Page 49 of The Fire Went Wild

His tossing me over his shoulder like thatwaspretty hot.

“I’m coming,” I mutter, following him through the fence. The yard looks strange in the grayish dawn light. Unfamiliar, like I wasn’t just here an hour ago, cowering in the dark with a gun in my face.

The gun in question is still here though, glinting in the grass.

Its owner is here, too, a dark misshapen lump. Jaxon walks over to the body and crouches beside it, studying it thoughtfully. He nudges it and rolls it over, the arms flopping like a rag doll.

I expect to feel something, seeing that. Disgust. Horror. I want to retch and vomit into the grass.

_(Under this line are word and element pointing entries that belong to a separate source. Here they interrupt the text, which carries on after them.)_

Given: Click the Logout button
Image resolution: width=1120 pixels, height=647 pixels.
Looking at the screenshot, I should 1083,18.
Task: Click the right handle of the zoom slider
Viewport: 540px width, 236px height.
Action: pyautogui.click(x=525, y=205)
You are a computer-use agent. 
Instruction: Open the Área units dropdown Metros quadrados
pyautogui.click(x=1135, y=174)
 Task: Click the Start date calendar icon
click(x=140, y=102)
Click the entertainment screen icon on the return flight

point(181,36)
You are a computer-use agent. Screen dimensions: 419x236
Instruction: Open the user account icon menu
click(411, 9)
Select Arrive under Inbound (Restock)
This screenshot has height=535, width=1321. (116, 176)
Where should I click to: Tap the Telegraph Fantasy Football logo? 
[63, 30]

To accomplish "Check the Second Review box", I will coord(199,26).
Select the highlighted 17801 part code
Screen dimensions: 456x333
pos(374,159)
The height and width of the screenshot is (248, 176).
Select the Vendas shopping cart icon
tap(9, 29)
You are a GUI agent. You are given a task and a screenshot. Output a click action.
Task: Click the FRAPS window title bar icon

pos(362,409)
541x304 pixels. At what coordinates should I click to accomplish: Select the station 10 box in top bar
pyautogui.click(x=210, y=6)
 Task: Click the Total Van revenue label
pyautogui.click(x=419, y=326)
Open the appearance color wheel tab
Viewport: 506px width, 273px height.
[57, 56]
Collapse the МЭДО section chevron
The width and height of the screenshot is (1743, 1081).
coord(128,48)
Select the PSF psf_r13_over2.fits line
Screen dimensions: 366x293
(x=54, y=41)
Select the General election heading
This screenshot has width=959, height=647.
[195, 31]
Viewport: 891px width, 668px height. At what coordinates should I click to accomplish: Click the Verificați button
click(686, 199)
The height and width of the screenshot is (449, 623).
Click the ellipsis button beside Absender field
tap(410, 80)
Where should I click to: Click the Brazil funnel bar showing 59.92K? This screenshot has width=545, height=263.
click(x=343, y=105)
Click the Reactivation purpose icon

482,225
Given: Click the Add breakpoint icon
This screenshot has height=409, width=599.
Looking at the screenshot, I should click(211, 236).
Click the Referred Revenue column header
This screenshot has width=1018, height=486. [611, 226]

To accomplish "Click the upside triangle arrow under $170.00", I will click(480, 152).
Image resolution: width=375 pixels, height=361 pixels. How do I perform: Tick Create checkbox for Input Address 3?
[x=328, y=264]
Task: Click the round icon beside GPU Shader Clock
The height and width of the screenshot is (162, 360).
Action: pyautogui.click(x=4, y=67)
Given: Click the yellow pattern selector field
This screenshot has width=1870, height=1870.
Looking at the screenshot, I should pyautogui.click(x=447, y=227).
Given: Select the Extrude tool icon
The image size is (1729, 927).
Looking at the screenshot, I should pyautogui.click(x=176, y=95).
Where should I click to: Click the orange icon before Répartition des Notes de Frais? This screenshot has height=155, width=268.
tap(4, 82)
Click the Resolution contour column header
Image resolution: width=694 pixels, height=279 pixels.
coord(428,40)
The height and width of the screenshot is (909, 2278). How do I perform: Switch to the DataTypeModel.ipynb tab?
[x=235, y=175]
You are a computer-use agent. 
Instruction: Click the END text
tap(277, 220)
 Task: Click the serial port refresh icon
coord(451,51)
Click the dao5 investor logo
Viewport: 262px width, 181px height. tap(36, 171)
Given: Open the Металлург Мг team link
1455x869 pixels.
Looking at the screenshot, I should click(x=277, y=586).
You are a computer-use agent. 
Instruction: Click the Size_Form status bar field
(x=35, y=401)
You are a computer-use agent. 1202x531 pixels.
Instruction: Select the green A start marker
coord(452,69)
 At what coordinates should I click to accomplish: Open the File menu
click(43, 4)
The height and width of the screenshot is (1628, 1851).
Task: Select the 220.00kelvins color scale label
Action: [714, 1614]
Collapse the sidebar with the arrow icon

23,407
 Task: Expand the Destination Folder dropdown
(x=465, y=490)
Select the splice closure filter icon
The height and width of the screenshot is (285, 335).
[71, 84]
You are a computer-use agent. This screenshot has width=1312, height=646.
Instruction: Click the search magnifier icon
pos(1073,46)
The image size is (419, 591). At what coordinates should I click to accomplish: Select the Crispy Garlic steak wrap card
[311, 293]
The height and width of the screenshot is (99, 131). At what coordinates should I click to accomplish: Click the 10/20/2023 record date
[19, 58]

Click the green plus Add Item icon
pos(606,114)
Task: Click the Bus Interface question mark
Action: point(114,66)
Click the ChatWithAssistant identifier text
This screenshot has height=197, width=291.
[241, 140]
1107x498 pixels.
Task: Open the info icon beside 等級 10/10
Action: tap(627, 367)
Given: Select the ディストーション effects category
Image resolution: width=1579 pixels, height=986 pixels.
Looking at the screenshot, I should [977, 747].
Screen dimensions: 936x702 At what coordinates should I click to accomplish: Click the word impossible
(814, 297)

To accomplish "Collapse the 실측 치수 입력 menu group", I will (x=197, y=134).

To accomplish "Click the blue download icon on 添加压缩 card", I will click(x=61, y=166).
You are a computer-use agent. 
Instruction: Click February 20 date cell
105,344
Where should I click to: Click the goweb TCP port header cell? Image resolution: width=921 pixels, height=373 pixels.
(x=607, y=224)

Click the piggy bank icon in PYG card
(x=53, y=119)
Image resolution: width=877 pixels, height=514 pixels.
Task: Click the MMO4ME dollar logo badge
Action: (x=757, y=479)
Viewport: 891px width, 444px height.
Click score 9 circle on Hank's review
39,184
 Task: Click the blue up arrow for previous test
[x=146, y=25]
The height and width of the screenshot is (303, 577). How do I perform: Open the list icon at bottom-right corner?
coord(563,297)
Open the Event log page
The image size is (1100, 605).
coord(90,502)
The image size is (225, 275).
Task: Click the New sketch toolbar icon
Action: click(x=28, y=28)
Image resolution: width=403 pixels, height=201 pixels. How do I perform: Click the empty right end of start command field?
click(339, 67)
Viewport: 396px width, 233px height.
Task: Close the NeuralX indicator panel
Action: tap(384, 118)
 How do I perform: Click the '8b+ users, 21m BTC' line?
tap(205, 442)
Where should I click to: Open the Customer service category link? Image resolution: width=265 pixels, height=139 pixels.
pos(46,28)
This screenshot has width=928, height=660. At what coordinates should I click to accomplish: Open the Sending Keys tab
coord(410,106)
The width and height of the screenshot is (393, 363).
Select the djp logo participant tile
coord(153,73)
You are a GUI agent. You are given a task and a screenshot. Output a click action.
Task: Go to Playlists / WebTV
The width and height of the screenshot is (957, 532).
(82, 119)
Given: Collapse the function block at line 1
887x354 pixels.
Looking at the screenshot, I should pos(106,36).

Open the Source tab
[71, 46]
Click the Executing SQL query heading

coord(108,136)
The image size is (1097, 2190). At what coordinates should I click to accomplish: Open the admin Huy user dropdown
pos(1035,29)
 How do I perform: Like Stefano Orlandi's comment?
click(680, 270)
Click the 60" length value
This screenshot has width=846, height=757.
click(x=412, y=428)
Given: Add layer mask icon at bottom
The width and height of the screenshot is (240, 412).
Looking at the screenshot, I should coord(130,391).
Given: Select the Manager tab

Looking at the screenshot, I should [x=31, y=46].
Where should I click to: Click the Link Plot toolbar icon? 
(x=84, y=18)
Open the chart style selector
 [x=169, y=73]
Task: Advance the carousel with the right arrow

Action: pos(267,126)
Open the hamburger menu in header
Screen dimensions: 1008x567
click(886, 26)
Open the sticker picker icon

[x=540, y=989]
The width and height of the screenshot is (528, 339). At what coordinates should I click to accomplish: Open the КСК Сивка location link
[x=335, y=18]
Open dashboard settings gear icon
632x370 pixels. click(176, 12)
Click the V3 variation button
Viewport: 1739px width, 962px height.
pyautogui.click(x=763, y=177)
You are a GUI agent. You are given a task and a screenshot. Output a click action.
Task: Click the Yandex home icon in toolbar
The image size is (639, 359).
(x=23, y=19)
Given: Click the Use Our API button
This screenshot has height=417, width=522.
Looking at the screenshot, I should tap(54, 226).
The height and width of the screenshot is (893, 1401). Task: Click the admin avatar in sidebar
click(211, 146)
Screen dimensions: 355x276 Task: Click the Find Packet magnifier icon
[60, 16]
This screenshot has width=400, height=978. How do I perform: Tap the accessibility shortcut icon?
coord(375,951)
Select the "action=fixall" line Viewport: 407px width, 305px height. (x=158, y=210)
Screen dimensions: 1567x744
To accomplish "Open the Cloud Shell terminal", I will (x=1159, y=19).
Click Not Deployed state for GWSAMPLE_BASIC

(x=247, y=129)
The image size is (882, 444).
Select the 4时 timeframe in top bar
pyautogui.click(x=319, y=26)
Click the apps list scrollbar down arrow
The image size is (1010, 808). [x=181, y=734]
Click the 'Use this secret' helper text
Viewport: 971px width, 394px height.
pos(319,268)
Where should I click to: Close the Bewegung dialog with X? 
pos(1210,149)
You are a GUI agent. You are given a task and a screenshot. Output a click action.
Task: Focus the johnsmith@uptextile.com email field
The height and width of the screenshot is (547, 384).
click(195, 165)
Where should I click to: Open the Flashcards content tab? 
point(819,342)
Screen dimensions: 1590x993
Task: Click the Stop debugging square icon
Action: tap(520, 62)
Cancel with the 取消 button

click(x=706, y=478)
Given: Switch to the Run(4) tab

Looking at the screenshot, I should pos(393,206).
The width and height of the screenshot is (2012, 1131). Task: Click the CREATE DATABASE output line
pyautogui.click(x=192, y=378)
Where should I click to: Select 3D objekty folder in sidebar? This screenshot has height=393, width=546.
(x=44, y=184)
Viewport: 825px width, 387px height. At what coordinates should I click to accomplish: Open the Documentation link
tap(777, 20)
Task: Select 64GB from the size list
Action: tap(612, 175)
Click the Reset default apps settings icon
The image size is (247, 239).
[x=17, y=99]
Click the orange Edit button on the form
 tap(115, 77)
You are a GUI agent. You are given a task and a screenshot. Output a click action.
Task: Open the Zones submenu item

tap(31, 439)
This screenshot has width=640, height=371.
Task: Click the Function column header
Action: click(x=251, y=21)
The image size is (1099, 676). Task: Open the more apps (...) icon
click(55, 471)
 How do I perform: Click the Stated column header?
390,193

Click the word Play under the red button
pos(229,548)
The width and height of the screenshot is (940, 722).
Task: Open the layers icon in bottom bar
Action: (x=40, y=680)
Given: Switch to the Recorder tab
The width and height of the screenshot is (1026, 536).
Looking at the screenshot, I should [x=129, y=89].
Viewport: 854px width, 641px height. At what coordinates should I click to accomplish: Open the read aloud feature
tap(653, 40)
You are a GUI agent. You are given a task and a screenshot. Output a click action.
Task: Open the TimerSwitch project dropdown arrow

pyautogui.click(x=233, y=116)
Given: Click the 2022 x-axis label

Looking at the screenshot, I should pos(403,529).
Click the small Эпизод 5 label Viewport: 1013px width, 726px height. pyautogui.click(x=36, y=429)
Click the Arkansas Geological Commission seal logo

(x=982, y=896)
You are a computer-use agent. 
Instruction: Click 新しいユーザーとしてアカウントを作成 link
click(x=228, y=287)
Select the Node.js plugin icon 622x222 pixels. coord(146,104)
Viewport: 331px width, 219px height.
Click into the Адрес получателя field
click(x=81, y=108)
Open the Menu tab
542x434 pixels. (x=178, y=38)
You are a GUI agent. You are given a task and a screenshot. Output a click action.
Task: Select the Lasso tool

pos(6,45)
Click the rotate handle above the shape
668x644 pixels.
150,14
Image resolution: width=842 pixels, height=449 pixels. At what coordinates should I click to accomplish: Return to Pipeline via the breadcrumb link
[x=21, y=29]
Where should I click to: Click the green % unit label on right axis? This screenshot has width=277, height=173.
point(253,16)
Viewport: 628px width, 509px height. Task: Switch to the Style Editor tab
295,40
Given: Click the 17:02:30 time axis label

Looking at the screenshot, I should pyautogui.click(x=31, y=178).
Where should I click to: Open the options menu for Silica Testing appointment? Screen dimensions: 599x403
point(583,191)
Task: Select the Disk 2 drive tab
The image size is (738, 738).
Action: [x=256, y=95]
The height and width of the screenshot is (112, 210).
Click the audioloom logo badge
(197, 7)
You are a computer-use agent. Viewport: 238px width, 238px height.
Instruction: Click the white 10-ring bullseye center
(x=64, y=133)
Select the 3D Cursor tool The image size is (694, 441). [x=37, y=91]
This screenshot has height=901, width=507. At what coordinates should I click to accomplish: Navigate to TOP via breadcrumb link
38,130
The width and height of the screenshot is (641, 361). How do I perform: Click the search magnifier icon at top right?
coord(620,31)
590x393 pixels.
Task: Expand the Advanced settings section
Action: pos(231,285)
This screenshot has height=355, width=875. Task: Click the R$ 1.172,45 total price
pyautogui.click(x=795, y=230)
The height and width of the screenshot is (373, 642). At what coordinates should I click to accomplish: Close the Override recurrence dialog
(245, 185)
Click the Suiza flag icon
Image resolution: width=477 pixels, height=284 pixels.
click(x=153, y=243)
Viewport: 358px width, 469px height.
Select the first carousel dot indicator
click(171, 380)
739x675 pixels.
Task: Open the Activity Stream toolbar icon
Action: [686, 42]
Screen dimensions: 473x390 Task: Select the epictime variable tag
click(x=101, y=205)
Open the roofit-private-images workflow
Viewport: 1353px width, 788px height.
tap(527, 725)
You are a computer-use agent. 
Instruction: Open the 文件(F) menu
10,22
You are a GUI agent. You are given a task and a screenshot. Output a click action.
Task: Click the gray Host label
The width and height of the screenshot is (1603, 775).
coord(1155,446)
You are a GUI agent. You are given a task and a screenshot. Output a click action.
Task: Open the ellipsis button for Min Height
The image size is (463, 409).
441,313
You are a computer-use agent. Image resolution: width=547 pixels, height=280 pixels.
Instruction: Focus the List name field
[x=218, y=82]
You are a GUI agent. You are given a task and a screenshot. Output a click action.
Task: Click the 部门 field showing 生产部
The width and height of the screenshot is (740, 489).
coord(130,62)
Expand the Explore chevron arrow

But I just stand there, the cool morning wind blowing my skirt around my knees like I’m not covered in that man’s blood.

Jaxon stands back up and tilts his head toward the shed. “I need to get him in there.”

“And you expect me to help you?”

Jaxon looks over at me, his hair blowing in his eyes. “No,” he says. “I’m just telling you.”

Why the hell would he tell me something like that? I cross my arms over my chest, trying to ignore the grimy, sticky feeling of the blood on my skin. “Who was he?” I finally say, my mouth dry.

Jaxon steps over the body and walks through the overgrown grass. I think he’s ignoring me at first, but then he leans down and picks something up off the ground.

A balaclava-covered head.

“Not sure.” He peels the balaclava away and throws it on top of the body. I feel myself drifting closer to him, pulled forward by—curiosity, I think. I don’t know.

I feel so strange.

Jaxon holds the head up, frowning at it the way he did the body. All I can see is a thatch of messy brown hair and the jagged, red cut where the neck was. “Don’t recognize him,” he says, turning the head around to show me the face, like he thinks I might.

It’s horrifying, the way the man’s mouth is twisted up in fear, his stiff tongue lolling out. His wide, unseeing eyes—so much like Jaxon’s when I left him upstairs.

I look away, heart racing. “I don’t, either.”

Jaxon chuckles. “Yeah, I didn’t think you would.” He throws the head like it’s a soccer ball and it lands beside the body with a heavy, vaguely wet thump. “Did they say anything to you?”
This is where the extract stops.